Re: Unicode in source code. WHY?

From: Markus Kuhn (Markus.Kuhn@cl.cam.ac.uk)
Date: Tue Jul 20 1999 - 19:33:12 EDT


"Patrick Andries" wrote on 1999-07-20 18:41 UTC:
> De : Torsten Mohrin <mohrin@sharmahd.com> écrivit :
> >To use only one language (and character set) in source code is a
> >matter of source code maintenance. My English is not the best, but the
> >quality of source code improved a lot after switching from German to
> >English.
>
> This is very interesting: could you explain why switching from German to
> English [in the use of identifiers] improved the quality of your source code
> ? This sounds counter-intuitive since one would expect that native German
> speakers immediately recognize German words, remember them easily, type them
> with more ease than foreign words, finally these words would also describe
> their function in a more comprehensible and accurate fashion (the developper
> having a wider vocabulary in his mother tongue).

Your intuition is wrong here. As somone who grew up in the same Central
European tribe as Torsten, I can assure you that technical conversations
between German information technology experts gain much in clarity if we
use English vocabulary than if we tried to introduce localized
equivalents - as the French or some elderly German computer science
professors try to do. For technical terms like "port", "interface",
"pixel", "socket", "byte", "header file", "thread", "backtracking",
"routing", "back propagation", "pruning", "hashing", "little-endian",
etc., it is *completely* irrelevant to us what the original
pre-computing era English meaning of this word might be and what the
most suitable German translation would be. These are precisely defined
technical concepts in this context that have very little to do with the
original native meaning of these English words.

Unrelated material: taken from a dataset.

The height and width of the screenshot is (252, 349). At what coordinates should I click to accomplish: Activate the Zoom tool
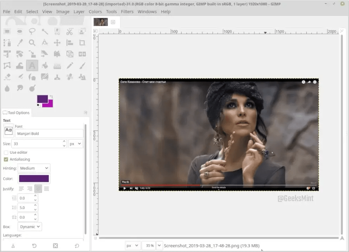point(32,43)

In fact, I think it is
conceptually even useful to introduce a new foreign word, because this
signals that you are dealing with an abstract concept that you have to
understand first, no matter whether the term comes from a language that
you know or not. Someone who does not know what a "TCP socket" is, will
have zero advantage from being a native English speaker when it comes to
guessing what a TCP socket might be. Using terms of your native language
just gives you the illusion that you know what you are talking about,
and that can frequently be a problem. Isn't that also why doctors use
Greek and Latin, to make sure that their precise terminology is not
polluted by spurious other meanings that native words might have?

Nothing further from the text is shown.